[Stored data entries]

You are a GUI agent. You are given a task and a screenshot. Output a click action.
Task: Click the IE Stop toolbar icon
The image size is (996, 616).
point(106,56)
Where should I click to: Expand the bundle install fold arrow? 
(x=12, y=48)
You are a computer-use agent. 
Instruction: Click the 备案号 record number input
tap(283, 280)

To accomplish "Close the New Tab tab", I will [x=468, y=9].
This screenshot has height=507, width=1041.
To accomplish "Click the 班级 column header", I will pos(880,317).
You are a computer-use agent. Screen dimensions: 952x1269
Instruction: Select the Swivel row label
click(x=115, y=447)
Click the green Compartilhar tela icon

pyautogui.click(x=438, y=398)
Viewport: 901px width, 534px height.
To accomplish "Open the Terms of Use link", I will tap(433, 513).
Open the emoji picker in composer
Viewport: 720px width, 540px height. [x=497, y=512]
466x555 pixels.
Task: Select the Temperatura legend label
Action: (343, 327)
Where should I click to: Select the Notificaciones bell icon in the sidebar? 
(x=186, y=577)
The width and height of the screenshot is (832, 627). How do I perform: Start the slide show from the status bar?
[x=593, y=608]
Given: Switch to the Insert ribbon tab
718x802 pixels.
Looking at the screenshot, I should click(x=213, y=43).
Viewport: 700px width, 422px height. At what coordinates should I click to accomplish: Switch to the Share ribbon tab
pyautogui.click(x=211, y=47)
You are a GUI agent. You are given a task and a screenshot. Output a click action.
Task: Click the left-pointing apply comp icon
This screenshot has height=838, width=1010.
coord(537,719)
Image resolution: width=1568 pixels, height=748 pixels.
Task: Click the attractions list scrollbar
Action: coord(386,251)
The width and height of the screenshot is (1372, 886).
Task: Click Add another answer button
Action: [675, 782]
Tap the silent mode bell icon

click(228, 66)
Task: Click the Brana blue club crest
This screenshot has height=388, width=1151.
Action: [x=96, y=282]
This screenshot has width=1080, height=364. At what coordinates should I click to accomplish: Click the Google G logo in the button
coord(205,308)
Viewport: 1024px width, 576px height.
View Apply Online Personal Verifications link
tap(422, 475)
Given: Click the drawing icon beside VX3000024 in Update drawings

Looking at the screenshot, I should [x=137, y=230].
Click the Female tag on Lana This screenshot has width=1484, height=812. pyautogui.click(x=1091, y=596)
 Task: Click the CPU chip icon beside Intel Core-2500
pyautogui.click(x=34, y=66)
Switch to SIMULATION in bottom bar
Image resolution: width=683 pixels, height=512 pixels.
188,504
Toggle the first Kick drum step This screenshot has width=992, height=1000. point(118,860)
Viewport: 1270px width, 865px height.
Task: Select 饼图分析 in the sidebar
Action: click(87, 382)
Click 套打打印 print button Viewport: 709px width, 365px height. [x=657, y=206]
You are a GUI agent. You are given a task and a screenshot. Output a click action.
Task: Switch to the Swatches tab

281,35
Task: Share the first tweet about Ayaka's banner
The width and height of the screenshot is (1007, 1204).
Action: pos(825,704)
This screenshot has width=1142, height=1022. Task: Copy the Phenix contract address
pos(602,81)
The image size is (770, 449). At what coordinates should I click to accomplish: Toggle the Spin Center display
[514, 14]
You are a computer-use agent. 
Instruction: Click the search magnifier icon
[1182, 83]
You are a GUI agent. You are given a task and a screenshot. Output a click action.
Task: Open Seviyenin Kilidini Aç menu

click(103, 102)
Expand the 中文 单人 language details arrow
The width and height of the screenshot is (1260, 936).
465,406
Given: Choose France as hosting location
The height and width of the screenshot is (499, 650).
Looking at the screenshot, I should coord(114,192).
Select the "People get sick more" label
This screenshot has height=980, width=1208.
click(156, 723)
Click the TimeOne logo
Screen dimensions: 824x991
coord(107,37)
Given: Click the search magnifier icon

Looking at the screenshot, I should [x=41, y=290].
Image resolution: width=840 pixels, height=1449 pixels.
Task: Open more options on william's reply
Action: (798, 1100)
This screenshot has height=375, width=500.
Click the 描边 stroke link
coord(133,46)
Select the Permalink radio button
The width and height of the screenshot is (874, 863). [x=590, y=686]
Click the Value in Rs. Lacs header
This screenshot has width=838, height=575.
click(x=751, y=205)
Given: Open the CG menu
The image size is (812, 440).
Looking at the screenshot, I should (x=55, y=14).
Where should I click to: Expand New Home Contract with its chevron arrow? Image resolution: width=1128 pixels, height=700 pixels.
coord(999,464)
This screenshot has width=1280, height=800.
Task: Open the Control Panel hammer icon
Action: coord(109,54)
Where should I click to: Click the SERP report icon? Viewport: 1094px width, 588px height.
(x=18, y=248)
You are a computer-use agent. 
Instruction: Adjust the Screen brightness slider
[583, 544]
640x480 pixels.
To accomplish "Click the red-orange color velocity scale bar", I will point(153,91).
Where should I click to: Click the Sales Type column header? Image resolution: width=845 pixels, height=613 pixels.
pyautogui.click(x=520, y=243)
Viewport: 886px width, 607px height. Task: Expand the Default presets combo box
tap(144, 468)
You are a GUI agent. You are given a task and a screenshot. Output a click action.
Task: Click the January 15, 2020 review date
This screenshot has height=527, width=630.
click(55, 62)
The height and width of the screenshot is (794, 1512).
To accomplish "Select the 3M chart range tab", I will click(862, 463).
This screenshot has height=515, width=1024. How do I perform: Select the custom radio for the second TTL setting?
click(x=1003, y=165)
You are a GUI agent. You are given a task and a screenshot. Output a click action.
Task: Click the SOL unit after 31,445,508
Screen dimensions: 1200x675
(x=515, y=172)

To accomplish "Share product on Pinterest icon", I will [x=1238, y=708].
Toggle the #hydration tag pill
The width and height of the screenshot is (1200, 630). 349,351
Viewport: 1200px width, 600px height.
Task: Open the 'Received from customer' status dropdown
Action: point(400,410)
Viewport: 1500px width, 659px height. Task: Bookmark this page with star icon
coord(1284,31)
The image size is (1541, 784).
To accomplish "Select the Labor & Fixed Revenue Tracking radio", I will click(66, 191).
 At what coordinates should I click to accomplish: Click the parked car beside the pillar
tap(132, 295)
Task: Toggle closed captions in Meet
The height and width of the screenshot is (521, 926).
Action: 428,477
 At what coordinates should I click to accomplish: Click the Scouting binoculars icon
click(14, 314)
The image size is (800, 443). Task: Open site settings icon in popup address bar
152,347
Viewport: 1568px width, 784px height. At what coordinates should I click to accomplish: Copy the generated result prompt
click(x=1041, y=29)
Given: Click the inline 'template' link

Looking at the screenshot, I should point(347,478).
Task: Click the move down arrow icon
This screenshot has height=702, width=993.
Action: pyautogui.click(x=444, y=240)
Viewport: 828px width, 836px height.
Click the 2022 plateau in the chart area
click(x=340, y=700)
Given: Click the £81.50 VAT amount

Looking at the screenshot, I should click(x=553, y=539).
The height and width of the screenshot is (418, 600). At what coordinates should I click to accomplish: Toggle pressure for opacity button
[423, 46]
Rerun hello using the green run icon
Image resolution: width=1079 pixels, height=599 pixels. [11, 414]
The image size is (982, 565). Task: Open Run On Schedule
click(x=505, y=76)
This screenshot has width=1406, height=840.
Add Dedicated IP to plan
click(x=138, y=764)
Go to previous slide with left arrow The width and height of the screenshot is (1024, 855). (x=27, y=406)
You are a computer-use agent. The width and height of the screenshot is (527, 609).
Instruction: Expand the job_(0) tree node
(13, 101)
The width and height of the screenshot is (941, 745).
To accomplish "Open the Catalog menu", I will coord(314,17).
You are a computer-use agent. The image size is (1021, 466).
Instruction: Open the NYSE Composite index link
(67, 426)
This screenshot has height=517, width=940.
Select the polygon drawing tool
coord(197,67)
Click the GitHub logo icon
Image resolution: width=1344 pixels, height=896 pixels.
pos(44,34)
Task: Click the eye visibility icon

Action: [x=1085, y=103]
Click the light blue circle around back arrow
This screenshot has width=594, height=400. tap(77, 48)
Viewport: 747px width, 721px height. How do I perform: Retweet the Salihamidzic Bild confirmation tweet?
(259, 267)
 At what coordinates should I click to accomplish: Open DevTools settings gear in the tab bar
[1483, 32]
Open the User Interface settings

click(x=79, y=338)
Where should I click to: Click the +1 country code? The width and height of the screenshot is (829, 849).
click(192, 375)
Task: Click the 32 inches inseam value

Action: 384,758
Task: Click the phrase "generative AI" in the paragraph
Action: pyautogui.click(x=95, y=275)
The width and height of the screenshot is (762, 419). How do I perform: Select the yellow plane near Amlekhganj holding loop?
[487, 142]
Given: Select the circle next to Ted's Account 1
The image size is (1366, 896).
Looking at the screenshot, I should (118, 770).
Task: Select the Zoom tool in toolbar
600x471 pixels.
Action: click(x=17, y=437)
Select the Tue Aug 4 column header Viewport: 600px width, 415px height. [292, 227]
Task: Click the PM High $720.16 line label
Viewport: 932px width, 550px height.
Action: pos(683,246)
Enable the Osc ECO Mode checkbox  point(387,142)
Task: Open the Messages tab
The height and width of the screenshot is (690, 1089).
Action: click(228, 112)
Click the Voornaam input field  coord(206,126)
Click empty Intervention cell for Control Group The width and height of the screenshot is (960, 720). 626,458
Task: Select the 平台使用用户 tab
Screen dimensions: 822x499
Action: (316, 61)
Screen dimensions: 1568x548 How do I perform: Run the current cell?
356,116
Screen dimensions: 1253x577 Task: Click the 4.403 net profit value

## WORK TASK
Only the lines of the data holding the string "toolbar" are wanted; copy each of them.

## TASK RESPONSE
Task: Click the IE Stop toolbar icon
Task: Select the Zoom tool in toolbar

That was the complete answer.